Еще до их приезда я заметил, что то, на чем висела она между люстрой и деревянным полом, был мой шарф: именно его я разрезал ножом, найденным в ящике кухонного стола. Шарф только странно удлинился; раньше он был гораздо короче. Из-за этого мне было показалось, что я ошибся, что шарф не мой. Присмотревшись, пришлось убедиться. Он растянулся. И был, без всякого сомнения, моим.
32
Мой отъезд, намеченный на следующий день, задержался. Я выписался из гостиницы, заплатил за ночь, проведенную в ней лишь отчасти, и выпитые в минибаре напитки, переехал к знакомым. К вечеру мне пришла в голову мысль, заставившая меня одеться, собраться — и провести оставшееся до утра время в самых разных местах, не закрывающихся на ночь: на улице, в метро, в дешевом ресторане, в кафе, на вокзале. В вокзальном зале ожидания я и встретил рассвет, среди сотен усталых, измученных, как и я, ожиданием утра людей. Телефонных аппаратов, с помощью которых можно совершать международные звонки, здесь не было — или я не знал, где их следует искать. Вообще, мест в зале ожидания было немного, так что если мне не хотелось провести остаток ночи на ногах, нужно было хранить свое место, не вставать с него и никуда не уходить. Мне казалось, что я не сумею уснуть, но я уснул. Речь могла идти только о самоубийстве. Следов насилия не было никаких. Никаких следов насилия. Что же тогда могло заставить тебя затянуть на шее узел?

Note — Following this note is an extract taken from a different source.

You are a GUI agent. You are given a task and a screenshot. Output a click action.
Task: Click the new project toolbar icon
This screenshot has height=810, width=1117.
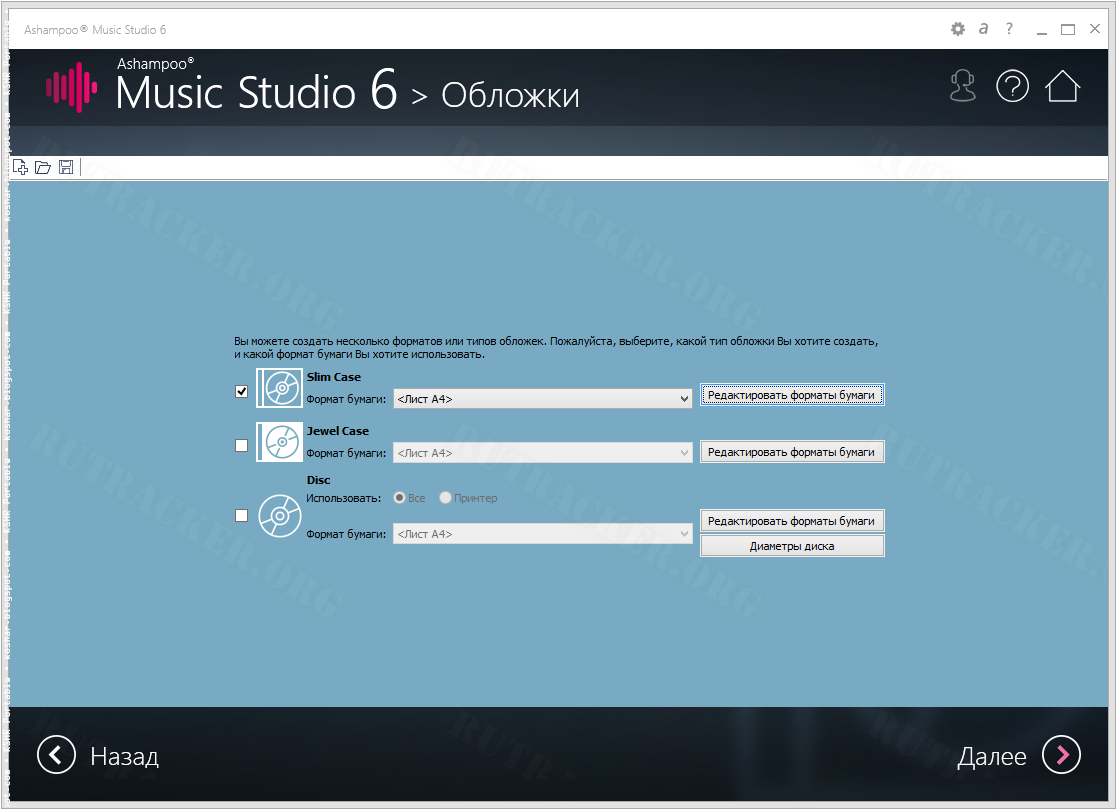pos(20,167)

Затем я был арестован — так просто, буднично и незаметно, что и сам в первую минуту не понял, что меня арестовали. В сопровождении пяти или шести молчаливых людей мы прошли к выходу; один из моих спутников взялся нести мою сумку, другой открывал передо мною двери. Машина, в которую мне предложили усесться, стояла не у далекого края тротуара, а прямо у дверей, в том месте, где заканчивались каменные ступени и начинался тротуар. Остаток дня я провел в беседах с незнакомцами, задававшими бесконечное множество самых разных вопросов. На меня не кричали, меня не запугивали, обращались со мной хотя и сухо и сдержанно, но, что называется, корректно и даже любезно — если не считать того, что оставили ночевать в одиночной камере. Интересовало моих собеседников только одно: что мне известно о партии вывезенных Виктором из страны алмазов. Алмазы оценивались в десять — пятнадцать миллионов долларов и являлись, как я понял, частью другой, значительно более круглой партии, похищенной из страны бельгийскими сообщниками Виктора и растворившейся на бездонном и безбрежном антверпенском алмазном рынке. К сожалению, удовлетворить их любопытство я не мог. Равно как и они — мое. О том, что повесившаяся, повешенная, убитая, погибшая, безвременно ушедшая, называй как хочешь, ни Анной, ни Ивлевой не является (Анна Ивлева действительно проживала по данному адресу, а нынче выбыла неясно куда, да и, по большому счету, непонятно когда), мне стало известно еще позавчера, от тех господ милицейских сотрудников, которые приехали по моему звонку убедиться в том, что мертвая мертва.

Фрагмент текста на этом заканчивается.